How is motorcycle accident insurance different from Pennsylvania car insurance?

When buying motorcycle insurance in Pennsylvania, there are different things to consider than when buying regular car insurance. The big difference is that for auto insurance, Pennsylvania law requires a minimum of $5,000 in medical coverage, also known as “no-fault” or PIP coverage.

However, with motorcycle insurance, Pennsylvania law does not require medical coverage. In fact, many motorcycle insurers do not offer medical coverage in Pennsylvania.

Another major difference is that there is no “limited tort” with motorcycle insurance in PA. With auto insurance in PA, you have to choose limited or full tort. Full tort is more expensive, but protects your rights to make a claim for bodily harm/pain and suffering (there is no threshold requirement for a “serious injury” in full tort). With motorcycle coverage in PA, basically all claims are full torts.

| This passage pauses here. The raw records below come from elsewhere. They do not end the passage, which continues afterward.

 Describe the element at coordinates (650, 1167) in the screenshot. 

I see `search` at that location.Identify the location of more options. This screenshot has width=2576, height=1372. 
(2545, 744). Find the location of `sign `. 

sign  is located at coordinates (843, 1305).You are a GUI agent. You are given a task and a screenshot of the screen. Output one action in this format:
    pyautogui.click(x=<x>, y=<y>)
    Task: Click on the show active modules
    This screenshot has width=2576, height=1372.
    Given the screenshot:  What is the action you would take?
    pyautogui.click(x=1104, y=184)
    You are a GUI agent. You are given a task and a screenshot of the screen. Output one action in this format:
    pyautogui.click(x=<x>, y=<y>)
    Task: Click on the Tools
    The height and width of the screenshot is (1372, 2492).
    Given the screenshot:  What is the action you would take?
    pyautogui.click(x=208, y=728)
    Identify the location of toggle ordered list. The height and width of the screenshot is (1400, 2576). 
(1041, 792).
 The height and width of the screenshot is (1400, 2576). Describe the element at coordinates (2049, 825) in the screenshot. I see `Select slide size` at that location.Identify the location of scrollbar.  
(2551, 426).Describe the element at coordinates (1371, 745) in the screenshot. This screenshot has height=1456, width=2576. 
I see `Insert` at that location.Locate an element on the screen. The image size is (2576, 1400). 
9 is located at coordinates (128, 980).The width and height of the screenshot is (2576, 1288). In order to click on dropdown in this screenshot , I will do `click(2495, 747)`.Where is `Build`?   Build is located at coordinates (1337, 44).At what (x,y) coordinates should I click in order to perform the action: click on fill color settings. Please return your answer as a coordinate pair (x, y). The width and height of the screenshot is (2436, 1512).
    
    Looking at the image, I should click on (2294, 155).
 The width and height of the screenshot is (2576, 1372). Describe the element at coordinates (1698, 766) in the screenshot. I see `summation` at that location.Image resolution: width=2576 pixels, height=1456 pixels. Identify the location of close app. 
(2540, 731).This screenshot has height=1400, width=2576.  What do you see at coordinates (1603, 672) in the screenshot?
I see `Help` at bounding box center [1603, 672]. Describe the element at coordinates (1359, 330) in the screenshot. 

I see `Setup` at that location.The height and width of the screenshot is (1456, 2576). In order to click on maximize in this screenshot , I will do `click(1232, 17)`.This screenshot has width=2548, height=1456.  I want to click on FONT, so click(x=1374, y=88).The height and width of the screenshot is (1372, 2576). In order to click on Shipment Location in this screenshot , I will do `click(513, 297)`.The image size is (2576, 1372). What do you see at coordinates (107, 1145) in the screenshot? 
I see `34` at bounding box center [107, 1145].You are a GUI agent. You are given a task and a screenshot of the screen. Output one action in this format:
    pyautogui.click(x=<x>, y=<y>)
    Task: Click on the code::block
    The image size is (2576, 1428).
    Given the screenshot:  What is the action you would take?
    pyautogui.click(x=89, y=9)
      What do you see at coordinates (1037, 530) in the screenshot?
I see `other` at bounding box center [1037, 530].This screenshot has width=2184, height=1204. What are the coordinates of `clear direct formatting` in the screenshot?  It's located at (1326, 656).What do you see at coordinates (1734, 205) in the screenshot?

The other major difference in PA is that under the Pennsylvania Motor Vehicle Financial Responsibility Law, it is more difficult for a health insurer to “subrogate” or obtain a lien to be repaid from a settlement or recovery from a car accident. The health insurance must be of a certain type. However, with motorcycle damage claims, your health insurance is not subject to the same restrictions and so you have a greater chance of being reimbursed by an insurance claim. That may be more of a reason for you to consider medical coverage when you buy motorcycle insurance in PA.

Another difference is that if you’re injured in a car, you’re more likely to “stack” or combine another separate household auto insurance policy. For example, suppose your brother lives with you and has separate insurance. You may be able to purchase additional insurance for a car accident on his policy. Often in Pennsylvania, when you get into a motorcycle accident, any home auto insurance policy will have an exclusion — that’s not coverage — if you were a motorcycle occupant. In that case, you cannot stack your motorcycle insurance, ie combine it with home contents insurance.

CONSIDER THIS:

If you don’t have health insurance, you should look for motorcycle insurance and a policy that provides medical coverage. If you do not have medical coverage on your motorcycle, your health insurance will cover it.

If you have any questions, make sure your agent explains the coverages to you.

Also make sure that you have insured the motorcycle for material damage. Keep all receipts for custom parts or accessories. If you ever have material damage to your motorcycle, you will need the receipts.